Jim: Boy, that sounds like something God would do.

Karyn: Doesn’t it (Laughter), really? I mean, you know, it’s a great idea, right? We had actually a camp for 12 children who were in residential, who’ve never been able to go to camp because they’re out of the home, because they’re not manageable.

Jim: Right.

Karyn: And we had our staff and we were gonna teach this facility staff how to work with our high, high-risk children. And each one of ’em had a buddy and each one of them had somebody listening to their needs, guiding them, saying, “Oh, try it again, ’cause I’m listening.” We didn’t have a single misbehavior and nobody—

Jim: Okay, that sounds unbelievable.

Karyn: –well, and it does. The people of the facility were blown away, but the whole thing is, you know, I’m crying out and nobody has met my need in a way that I understand my need was met. Nobody has met my need in a way that I understand I’m precious and valuable and I need that, right. We do this fabulous little exercise where we have people look into the eyes of someone carefully and then at a second exercise, do stuff like play on their computer or their phone they’re listening to this person talk.

Jim: Do digital social media stuff.

Karyn: Yes, do social media stuff. And then we rate, we ask people how they’re feeling. And the people who had about 90 percent of the attention feel loved and cared for and special and listened to and heard.

Jim: Two human beings looking at each other, yeah.

Karyn: Yeah, two, yeah and the one who’s getting, what we asked 45 percent attention, says they’re angry. They feel rejected. It’s a phenomenal activity.

John: It’s when my wife says, “Would you please put the phone down and just talk with me.”

Karyn: Yes, yes, well and we have teenage children who’ve been to our camp who will say to their daddy, “I’m sorry; I need to see those beautiful eyes.” (Laughter)

Jim: Oh, my goodness. I like that.

Karyn: You know.

Jim: Karen, when you look in our culture today and you know, for me, I was able to travel internationally and I saw probably 70 countries when I did the international work at Focus full time. When you look at kids here in the United States, it seems like something’s amiss. There [are] greater psychoses—

Karyn: Yes, there are by far.

Jim: –than what you see in other countries with 8-, 9-, 10-, 12-year-olds. With a country that has so much materially, what is happening psychologically, spiritually that our kids are really struggling?

Karyn: They really are. The funny thing is, I heard a Fisher-Price representative on an interview saying, “Well, you know, moms are having to work now and it’s been really good for business, ’cause they’re always buying guilt gifts.”

John: Guilt gifts.

Karyn: Yes, guilt gifts. So, you go home from work. You’ve been there all day. You would’ve loved to have been at home, but you feel guilty. You stop by the store. You pick up somethin’ for dinner and you pick up a toy for your child, right. We have parents who are so exhausted at the end of the day that they come home and say, “Here is a toy; go play.”

Jim: And they feel like they’re meeting their obligation.

================

→ DIRECTIONS:
1. In the transcript, what share of attention made people feel loved and cared for in the listening exercise?
2. Write out word for word the part of the transcript starting with "Karyn: –well, and" and going on through "each other, yeah.".

→ DATASET EXCERPT:
================

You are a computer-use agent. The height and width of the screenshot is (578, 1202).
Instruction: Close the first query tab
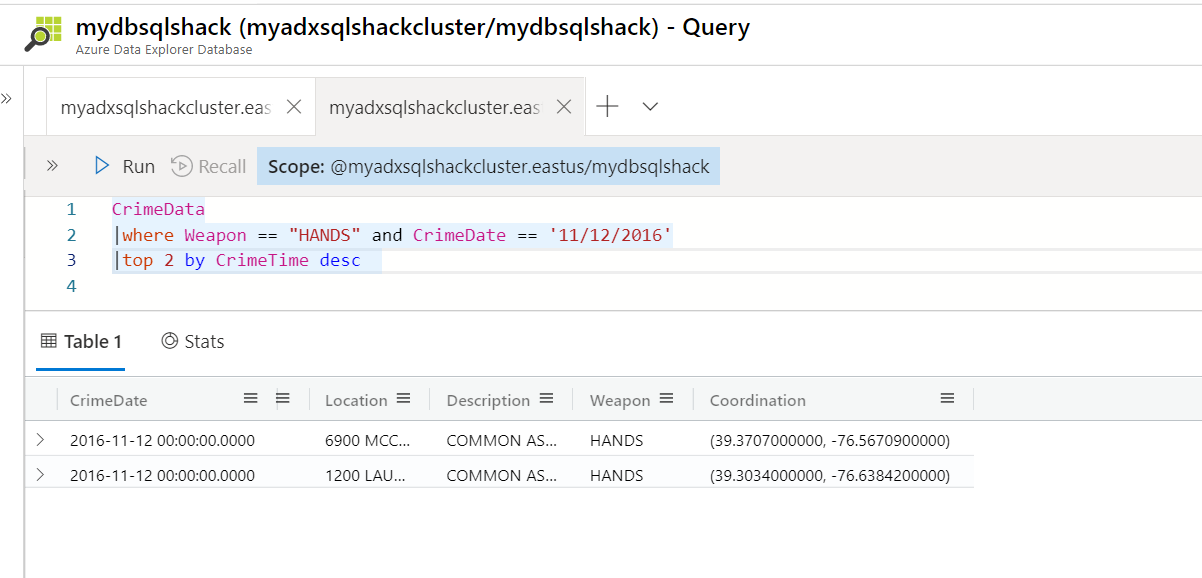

================

→ RESPONSES PER TASK:
1. About 90 percent.

2.
Karyn: –well, and it does. The people of the facility were blown away, but the whole thing is, you know, I’m crying out and nobody has met my need in a way that I understand my need was met. Nobody has met my need in a way that I understand I’m precious and valuable and I need that, right. We do this fabulous little exercise where we have people look into the eyes of someone carefully and then at a second exercise, do stuff like play on their computer or their phone they’re listening to this person talk.

Jim: Do digital social media stuff.

Karyn: Yes, do social media stuff. And then we rate, we ask people how they’re feeling. And the people who had about 90 percent of the attention feel loved and cared for and special and listened to and heard.

Jim: Two human beings looking at each other, yeah.